[Collected data]
......
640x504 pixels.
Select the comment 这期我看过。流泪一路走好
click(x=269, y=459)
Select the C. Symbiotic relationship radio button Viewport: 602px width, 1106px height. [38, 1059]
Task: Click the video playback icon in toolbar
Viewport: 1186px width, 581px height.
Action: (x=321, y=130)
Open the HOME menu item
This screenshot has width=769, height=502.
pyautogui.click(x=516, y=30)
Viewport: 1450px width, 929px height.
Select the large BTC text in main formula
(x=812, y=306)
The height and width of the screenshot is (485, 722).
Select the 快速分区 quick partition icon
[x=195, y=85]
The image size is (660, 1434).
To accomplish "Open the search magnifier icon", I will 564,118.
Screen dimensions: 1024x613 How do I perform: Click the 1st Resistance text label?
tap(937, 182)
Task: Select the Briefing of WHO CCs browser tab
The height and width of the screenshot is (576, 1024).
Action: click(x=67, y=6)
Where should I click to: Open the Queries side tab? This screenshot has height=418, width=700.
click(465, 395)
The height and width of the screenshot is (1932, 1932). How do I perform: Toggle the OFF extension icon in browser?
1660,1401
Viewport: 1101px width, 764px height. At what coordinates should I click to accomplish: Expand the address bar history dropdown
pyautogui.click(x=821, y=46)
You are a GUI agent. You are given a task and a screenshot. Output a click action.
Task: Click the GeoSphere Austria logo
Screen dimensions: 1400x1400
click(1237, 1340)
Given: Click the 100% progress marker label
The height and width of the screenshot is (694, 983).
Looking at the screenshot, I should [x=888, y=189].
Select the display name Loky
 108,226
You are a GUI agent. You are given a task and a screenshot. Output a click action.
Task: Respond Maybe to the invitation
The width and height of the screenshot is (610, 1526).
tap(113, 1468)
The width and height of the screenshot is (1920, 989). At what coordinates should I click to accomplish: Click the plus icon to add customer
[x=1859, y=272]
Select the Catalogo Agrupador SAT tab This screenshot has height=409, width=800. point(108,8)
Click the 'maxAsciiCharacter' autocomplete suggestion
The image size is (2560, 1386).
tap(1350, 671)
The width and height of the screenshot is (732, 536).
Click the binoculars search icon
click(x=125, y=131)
......
Render every record verbatim. Nothing should be left out.

640x504 pixels.
Select the comment 这期我看过。流泪一路走好
click(x=269, y=459)
Select the C. Symbiotic relationship radio button Viewport: 602px width, 1106px height. [38, 1059]
Task: Click the video playback icon in toolbar
Viewport: 1186px width, 581px height.
Action: (x=321, y=130)
Open the HOME menu item
This screenshot has width=769, height=502.
pyautogui.click(x=516, y=30)
Viewport: 1450px width, 929px height.
Select the large BTC text in main formula
(x=812, y=306)
The height and width of the screenshot is (485, 722).
Select the 快速分区 quick partition icon
[x=195, y=85]
The image size is (660, 1434).
To accomplish "Open the search magnifier icon", I will 564,118.
Screen dimensions: 1024x613 How do I perform: Click the 1st Resistance text label?
tap(937, 182)
Task: Select the Briefing of WHO CCs browser tab
The height and width of the screenshot is (576, 1024).
Action: click(x=67, y=6)
Where should I click to: Open the Queries side tab? This screenshot has height=418, width=700.
click(465, 395)
The height and width of the screenshot is (1932, 1932). How do I perform: Toggle the OFF extension icon in browser?
1660,1401
Viewport: 1101px width, 764px height. At what coordinates should I click to accomplish: Expand the address bar history dropdown
pyautogui.click(x=821, y=46)
You are a GUI agent. You are given a task and a screenshot. Output a click action.
Task: Click the GeoSphere Austria logo
Screen dimensions: 1400x1400
click(1237, 1340)
Given: Click the 100% progress marker label
The height and width of the screenshot is (694, 983).
Looking at the screenshot, I should [x=888, y=189].
Select the display name Loky
 108,226
You are a GUI agent. You are given a task and a screenshot. Output a click action.
Task: Respond Maybe to the invitation
The width and height of the screenshot is (610, 1526).
tap(113, 1468)
The width and height of the screenshot is (1920, 989). At what coordinates should I click to accomplish: Click the plus icon to add customer
[x=1859, y=272]
Select the Catalogo Agrupador SAT tab This screenshot has height=409, width=800. point(108,8)
Click the 'maxAsciiCharacter' autocomplete suggestion
The image size is (2560, 1386).
tap(1350, 671)
The width and height of the screenshot is (732, 536).
Click the binoculars search icon
click(x=125, y=131)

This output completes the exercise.